## Passage to read
%%

Basically, the story starts off like this:

  1. I hate being lied to
  2. I hate being told you are trained to do a job but can be assigned anywhere
  3. I hate being told while you are trained to be a Cobra mechanic, there's none to work on so your going to work on big fat ugly slicks or wash jeeps or mix kerosene with human waste and light it because you spoke out of hand.

I had the worse plate of pissed off you could have and there was no cure. At least, that was what I thought at the time.  

So, I told my mother about washing trucks -- during the monsoon season -- and not having any work as a Cobra mechanic on Cobra helicopters.

I was just complaining to my mom...or so I thought. That letter went from my mother to my father to Congress and to the Pentagon and back down the chain of command. I was told to go find a job with a Cobra unit.

Guess my dad kind of  forgot to mention the John Clark was in our family tree (Lewis and Clark). 

But the part about the congressional, that didn't happen until a AH-1G Cobra actually did come to A Company, 5th Transportation with the results of a sudden stoppage and hard landing. On top of that,
there were only two of us qualified to work on it. Me and E-5 who was on special assignment.
For me, this was my chance to prove my skills as a helicopter mechanic and completely rebuild a AH-1G Cobra from the ground up on my own. So between me and TI-Joe -- that's what we called him -- I wrote up all the things need to be replaced and rebuilt it.  Had some help from hydraulics and prop and rotor. 

Replaced the tail section, engine, transmission, Swash Plate, Scissors and Selve assembly, the lolly pops and performed all of the nuts and bolts replacements by the book. TI-Joe signed off on everything including my safety wiring (which I'm pretty terrible at).

Took the entire slick crew an entire three days to go back over and look for problems. They found none. This got me a lot of respect from A Company, 5th Trans.  Something that would help me later on. But more importantly,impressed he heck out of an E-8 by the name of Sergeant Solomon who begged me to stay and he would let me work on anything I wanted to work on.

I felt like a pissed off E-7 by the name of Sergeant Valentine -- still talking stink about my encounter with an IBM punch card reader -- that basically ate the 21 punch cards like breakfast cereal -- was a historical disaster. 

What I didn't realize at the time -- despite the fact that I proved my ability to literally rebuild a Cobra from the ground up -- that same certain E-7 was to transfer over to the same unit I, too, was about to become part of.

This particular E-7 was the reason why I decided to transfer in the first place.

Had I known this, I most likely would have taken up Master Sergeant Salomon's pleading request for me to stay.

As a mechanic, yeah, I am that good.

I actually watched that AH-IG Cobra come over to the refueling point for refueling. The perfection left me in awe and amazement.

As a helper in the computer area, I crashed and burned.

But, then, there would be no story here and besides, life probably would not have been so much fun!

%%

## To do
1) In the memoir about rebuilding a Cobra helicopter, how long did the slick crew spend going back over the rebuilt aircraft looking for problems?
2) Write the next part of the memoir about rebuilding a Cobra helicopter, picking up after its last sentence.

## Source data
%%

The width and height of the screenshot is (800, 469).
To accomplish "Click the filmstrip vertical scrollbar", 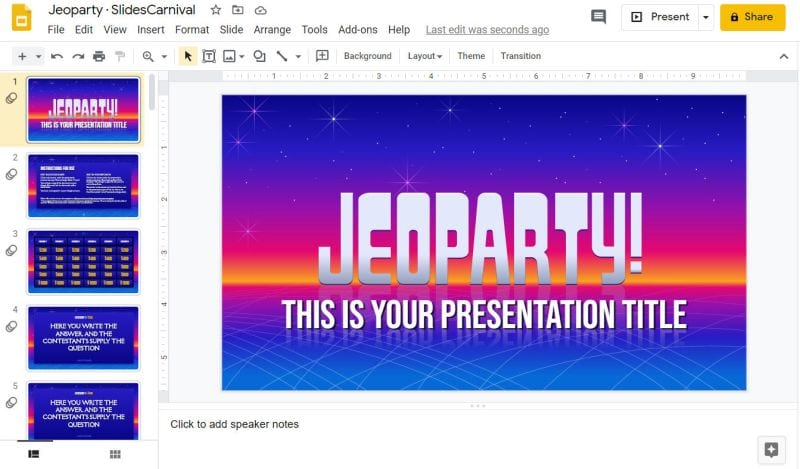I will pos(152,93).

%%

## Results of the exercise
1) Three days.

2)
So, I arrive, get assigned a hooch and go to formation the next morning. To my rather shocked surprise, there he -- SFC Valentine! -- was and there I was assigned to trash truck detail for an undisclosed and much undesirable length of time.

Do you know how much C-4 the infantry soldiers threw away!!!? I figured if the stuff compacted together in large wad of C-4, there would be a crater in the ground 5 feet deep and 20 feet across!

And that was just one day!

Despite the fact that one of the prettiest French\Vietnamese girls I had ever seen was between me and the driver -- I even entertained taking that beauty home with me -- it was the fact that what I had just accomplished with a Cobra and the look of amazement on Sergeant Soloman had on his face, I knew I had to talk to someone about a course correction on my career.

So, I talked to LT Craig Geis.

He was taller than most officers in our Battery. And he listened to my story.  Little did he or I realize it at the time -- regardless of what our true intentions were -- him wanting a desk jokey for his operations section and me wanting a Crewchief job -- I doubt very seriously that either one of us had any idea as to what April of 1970 to July of 1970 had in store for either one of us.

We did, in fact, have an uncharted and certainly not planned Rendezvous With Destiny.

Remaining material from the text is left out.